Norwegian trade union Industri Energi and Saipem Ltd reached a settlement over working hours for two remotely operated vehicle pilots working on the Italian player's semi-submersible rig Scarabeo 8 offshore Norway last year.
The two workers will between them now be compensated Nkr966,000 ($114,000) after Industri Energi accused Saipem Ltd of violating Norwegian workers' rights legislation.
“This shows how important unions are,” said Industri Energi oil service agreement inspector Wayne Pena.
Upstream wrongly stated in an earlier version of this article that Saipem had lost in court. However, no court action ever took place.
Instead, an agreement was reached between the workers and the company, with the mediation of the union.
A Saipem spokesperson said that the payment was not a matter of compensation, but of a regularisation of payments between the parties.
“At the outcome of the meetings held with the utmost collaboration of all the parties involved and in the full interest of the two workers, the two ROV pilots were paid on the basis of the hours carried out and in line also with the provisions of the Norwegian legislation,” the spokesperson said.

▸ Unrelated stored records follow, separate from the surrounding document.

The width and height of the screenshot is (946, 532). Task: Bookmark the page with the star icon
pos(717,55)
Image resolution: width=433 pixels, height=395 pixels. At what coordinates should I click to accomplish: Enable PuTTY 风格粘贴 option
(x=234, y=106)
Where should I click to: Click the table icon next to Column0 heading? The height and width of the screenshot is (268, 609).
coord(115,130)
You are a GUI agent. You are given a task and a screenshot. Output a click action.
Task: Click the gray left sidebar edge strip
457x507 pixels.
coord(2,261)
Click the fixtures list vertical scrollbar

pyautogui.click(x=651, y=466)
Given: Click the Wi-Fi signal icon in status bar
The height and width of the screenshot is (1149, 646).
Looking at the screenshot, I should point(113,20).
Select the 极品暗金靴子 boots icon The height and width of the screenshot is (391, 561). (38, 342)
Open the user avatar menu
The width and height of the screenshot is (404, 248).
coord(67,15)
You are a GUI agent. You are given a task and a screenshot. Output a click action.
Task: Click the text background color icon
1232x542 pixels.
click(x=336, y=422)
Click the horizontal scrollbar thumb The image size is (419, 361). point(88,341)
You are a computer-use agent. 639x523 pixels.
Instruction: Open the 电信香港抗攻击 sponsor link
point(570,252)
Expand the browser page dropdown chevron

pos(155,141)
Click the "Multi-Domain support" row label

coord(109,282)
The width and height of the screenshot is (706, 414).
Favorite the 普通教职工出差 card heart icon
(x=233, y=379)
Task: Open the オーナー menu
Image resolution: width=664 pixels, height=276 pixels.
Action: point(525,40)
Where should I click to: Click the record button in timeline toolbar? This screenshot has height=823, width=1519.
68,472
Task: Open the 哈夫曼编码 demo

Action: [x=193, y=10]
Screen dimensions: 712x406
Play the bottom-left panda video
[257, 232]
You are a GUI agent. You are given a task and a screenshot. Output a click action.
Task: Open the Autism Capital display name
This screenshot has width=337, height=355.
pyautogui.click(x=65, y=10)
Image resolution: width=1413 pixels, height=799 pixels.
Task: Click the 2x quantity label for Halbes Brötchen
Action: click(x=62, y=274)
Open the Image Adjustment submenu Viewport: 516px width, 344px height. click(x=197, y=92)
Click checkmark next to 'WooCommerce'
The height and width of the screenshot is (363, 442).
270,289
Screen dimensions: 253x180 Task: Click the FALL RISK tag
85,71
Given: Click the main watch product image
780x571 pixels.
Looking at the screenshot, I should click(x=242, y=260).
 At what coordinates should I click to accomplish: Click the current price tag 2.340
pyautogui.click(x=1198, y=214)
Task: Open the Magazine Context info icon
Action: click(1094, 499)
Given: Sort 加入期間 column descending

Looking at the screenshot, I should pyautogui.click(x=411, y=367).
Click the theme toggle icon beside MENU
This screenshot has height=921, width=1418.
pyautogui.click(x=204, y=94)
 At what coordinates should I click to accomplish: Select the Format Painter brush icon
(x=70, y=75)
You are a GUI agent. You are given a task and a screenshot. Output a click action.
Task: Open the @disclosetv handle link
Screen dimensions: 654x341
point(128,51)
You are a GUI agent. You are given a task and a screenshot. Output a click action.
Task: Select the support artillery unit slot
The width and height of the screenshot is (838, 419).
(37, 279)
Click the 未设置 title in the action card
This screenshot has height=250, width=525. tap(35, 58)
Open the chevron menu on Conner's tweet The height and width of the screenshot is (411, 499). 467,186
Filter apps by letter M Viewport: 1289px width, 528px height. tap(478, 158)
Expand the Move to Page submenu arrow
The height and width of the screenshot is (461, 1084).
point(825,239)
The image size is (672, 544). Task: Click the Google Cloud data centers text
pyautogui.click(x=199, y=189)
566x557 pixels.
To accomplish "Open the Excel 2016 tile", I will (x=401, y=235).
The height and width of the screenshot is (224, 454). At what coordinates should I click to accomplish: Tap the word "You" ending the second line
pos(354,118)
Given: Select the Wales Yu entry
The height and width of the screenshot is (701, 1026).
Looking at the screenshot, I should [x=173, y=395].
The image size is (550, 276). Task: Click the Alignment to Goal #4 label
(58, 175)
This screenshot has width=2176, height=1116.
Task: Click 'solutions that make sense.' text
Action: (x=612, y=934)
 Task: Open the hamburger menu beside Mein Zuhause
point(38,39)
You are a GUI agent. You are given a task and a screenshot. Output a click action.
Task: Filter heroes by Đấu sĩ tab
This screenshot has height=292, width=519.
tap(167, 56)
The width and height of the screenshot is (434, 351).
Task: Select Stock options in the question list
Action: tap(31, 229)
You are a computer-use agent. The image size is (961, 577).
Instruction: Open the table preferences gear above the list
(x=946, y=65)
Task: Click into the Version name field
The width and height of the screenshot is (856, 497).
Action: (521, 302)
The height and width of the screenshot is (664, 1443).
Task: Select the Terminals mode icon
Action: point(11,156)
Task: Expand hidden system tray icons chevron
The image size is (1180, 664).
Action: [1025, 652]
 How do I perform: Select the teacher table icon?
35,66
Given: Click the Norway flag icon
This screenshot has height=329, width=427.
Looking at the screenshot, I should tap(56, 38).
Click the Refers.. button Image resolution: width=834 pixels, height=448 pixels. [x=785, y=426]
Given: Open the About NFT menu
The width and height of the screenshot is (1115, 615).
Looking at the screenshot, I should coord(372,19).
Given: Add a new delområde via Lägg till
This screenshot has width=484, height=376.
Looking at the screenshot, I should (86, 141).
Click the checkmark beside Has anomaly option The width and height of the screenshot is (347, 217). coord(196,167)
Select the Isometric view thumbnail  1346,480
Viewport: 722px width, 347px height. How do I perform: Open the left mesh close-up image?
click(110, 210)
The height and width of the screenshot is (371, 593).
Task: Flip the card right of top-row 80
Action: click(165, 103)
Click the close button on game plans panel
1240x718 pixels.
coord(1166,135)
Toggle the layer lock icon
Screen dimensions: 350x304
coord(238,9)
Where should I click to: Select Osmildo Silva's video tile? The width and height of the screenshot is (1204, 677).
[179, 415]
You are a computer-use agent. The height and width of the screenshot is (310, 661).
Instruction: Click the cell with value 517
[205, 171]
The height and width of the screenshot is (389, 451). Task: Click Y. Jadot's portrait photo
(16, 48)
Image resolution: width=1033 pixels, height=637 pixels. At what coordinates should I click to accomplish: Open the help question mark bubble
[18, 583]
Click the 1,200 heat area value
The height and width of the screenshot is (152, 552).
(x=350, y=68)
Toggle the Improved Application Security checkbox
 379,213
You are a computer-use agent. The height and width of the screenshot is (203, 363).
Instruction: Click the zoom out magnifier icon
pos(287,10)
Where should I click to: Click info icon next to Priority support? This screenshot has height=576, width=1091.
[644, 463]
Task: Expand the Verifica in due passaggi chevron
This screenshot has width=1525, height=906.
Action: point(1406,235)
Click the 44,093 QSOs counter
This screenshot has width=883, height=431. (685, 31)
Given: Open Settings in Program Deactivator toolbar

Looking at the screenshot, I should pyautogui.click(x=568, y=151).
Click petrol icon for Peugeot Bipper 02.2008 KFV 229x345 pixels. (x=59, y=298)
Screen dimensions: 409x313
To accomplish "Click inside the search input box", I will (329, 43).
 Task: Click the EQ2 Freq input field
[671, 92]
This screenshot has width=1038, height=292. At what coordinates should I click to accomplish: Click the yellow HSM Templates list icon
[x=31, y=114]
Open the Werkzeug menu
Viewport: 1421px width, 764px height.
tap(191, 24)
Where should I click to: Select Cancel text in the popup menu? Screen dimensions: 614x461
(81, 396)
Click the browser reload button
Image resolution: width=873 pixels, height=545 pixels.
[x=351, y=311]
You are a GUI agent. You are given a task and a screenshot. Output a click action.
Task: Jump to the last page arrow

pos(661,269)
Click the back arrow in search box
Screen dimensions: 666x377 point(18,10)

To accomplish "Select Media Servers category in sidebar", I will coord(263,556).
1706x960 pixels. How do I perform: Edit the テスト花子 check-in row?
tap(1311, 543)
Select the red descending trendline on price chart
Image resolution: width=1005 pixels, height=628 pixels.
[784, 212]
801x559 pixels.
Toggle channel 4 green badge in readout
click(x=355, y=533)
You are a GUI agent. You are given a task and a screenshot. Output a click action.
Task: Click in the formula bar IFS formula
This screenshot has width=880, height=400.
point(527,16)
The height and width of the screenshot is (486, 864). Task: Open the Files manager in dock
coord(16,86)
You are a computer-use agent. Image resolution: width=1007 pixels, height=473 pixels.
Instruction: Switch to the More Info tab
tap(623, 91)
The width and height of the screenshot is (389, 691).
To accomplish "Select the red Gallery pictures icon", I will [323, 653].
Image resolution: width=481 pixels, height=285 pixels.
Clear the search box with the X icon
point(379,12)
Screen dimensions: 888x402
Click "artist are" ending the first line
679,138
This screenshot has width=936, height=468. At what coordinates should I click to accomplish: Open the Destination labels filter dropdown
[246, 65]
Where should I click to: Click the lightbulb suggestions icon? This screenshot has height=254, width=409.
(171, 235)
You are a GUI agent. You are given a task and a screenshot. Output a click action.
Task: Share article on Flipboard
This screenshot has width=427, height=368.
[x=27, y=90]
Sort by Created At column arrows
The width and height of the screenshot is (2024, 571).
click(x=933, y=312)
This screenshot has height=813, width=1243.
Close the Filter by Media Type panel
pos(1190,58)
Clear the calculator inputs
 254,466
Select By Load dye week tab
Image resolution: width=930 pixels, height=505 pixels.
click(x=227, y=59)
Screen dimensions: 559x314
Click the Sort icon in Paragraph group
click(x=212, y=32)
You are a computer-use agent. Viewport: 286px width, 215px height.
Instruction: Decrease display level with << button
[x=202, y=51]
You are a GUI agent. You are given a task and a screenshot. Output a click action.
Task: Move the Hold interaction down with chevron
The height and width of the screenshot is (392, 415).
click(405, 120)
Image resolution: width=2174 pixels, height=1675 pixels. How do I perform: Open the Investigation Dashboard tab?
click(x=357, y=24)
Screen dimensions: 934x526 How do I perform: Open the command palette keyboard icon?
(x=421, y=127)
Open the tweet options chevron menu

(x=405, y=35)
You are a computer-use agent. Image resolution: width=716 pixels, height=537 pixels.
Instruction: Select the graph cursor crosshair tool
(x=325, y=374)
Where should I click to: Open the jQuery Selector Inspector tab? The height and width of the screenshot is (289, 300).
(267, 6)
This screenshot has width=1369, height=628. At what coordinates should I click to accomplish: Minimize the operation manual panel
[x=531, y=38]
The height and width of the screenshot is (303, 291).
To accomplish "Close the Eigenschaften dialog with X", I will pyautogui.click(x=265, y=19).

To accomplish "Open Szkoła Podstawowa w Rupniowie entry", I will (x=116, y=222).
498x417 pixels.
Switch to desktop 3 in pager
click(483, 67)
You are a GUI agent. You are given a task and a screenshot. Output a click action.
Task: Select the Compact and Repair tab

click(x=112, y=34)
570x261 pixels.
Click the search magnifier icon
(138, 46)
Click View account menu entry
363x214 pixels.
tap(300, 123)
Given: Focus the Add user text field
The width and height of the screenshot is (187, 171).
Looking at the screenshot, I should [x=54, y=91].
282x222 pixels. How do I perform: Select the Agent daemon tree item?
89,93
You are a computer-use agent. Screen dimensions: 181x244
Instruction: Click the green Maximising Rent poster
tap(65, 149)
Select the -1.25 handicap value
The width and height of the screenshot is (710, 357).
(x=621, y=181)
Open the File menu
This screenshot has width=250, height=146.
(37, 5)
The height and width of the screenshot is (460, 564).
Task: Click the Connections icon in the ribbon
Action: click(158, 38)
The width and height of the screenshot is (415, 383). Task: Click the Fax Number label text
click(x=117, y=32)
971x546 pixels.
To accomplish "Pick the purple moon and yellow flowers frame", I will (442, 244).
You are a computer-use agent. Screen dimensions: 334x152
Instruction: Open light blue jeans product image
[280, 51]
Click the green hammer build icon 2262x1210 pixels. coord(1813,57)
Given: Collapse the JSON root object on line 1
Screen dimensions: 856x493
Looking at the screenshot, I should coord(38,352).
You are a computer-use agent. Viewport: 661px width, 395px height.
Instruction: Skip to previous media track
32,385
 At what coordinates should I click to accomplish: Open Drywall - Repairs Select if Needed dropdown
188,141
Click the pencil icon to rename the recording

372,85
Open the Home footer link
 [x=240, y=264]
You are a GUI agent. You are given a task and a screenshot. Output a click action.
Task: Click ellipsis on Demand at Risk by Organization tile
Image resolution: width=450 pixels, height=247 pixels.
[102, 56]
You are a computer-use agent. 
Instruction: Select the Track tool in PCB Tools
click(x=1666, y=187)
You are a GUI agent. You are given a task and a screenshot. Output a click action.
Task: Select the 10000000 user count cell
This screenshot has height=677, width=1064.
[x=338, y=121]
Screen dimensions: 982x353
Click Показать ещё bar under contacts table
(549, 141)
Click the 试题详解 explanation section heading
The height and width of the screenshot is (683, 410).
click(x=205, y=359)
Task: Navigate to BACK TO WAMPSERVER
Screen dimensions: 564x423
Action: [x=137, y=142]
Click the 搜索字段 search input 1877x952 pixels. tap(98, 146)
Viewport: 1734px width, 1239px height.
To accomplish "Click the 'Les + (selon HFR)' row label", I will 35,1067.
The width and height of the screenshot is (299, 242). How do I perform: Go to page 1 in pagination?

“Saipem would like to stress that compliance with relevant local labour legislation is key to our operations in all countries where we are present.”
Upstream reported in January 2020 that Saipem had been accused by Industri Energi of violating Norway's regulations on workers' rights in the operation of ROVs on the country's continental shelf.
Industri Energi was alerted about a potential violation of working time regulations on board the Scarabeo 8 in the second half of 2019.
The union claimed that, during a meeting before Christmas 2019 at the Italian contractor's offices in London, it discovered documentation that showed that subsidiary Saipem Ltd — the responsible subsidiary in Norway — has systematically avoided Norwegian law and trade agreements in the country after it let most of its Norwegian personnel go in 2017 and 2018.
Pena told Upstream that Saipem Ltd has used operators of ROVs from a pool of 150 operators who did not have the same workers’ rights as Norwegian offshore workers.
(This article has been amended to correct information in the original headline and first and second paragraphs that incorrectly stated that Saipem Ltd had lost a court case in relation to action brought by the ROV workers concerned. No court case took place as the parties reached an out-of-court settlement.)